*ABOUT THIS EXERCISE*. Wherever "computer" occurs in the entries, copy the line that holds it.

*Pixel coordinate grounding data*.
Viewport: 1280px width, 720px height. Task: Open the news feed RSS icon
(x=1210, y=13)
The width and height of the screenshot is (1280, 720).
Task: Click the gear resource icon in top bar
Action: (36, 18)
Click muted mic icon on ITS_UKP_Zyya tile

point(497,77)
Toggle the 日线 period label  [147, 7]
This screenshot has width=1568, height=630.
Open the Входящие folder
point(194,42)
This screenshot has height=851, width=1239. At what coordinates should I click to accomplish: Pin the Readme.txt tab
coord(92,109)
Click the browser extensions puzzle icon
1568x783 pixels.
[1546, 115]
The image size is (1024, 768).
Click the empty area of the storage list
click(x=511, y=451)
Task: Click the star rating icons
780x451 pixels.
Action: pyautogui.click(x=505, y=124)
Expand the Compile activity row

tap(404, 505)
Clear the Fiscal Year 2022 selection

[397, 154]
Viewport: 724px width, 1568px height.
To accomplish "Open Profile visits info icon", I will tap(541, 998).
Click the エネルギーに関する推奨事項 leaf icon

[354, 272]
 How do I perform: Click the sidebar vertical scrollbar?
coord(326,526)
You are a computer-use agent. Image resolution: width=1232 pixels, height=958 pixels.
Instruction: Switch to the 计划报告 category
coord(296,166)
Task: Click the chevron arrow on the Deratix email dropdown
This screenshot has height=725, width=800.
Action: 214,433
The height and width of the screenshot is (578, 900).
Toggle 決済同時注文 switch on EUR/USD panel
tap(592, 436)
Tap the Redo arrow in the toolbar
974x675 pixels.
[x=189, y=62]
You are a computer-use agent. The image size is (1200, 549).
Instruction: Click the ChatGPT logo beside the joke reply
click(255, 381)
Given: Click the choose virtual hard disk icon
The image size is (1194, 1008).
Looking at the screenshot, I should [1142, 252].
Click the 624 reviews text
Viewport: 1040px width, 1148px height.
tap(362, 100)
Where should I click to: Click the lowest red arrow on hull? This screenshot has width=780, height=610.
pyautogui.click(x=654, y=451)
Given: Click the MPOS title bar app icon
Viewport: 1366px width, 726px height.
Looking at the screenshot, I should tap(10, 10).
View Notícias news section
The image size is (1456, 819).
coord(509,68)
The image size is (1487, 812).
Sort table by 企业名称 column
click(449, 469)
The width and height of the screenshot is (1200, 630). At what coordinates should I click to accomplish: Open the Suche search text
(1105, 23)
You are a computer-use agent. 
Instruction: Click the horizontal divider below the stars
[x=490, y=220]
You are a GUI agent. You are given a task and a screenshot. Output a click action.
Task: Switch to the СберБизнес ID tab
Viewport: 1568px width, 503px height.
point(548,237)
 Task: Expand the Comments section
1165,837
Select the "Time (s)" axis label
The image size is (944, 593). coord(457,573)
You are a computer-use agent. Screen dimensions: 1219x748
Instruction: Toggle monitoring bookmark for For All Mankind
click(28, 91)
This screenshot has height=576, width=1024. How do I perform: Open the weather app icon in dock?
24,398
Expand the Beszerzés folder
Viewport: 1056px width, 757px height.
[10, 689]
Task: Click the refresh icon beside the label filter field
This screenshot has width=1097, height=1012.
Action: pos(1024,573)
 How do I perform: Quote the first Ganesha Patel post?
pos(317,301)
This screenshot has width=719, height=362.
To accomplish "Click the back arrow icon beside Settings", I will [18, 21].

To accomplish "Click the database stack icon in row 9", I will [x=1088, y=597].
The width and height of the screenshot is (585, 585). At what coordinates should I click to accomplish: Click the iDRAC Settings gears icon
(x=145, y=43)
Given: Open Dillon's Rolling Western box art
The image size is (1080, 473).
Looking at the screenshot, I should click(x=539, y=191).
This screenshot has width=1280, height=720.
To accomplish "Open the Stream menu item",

*WORKED SOLUTION*.
You are a computer-use agent. Image resolution: width=1232 pixels, height=958 pixels.
You are a computer-use agent. The image size is (1200, 549).
You are a computer-use agent. 
You are a computer-use agent. Screen dimensions: 1219x748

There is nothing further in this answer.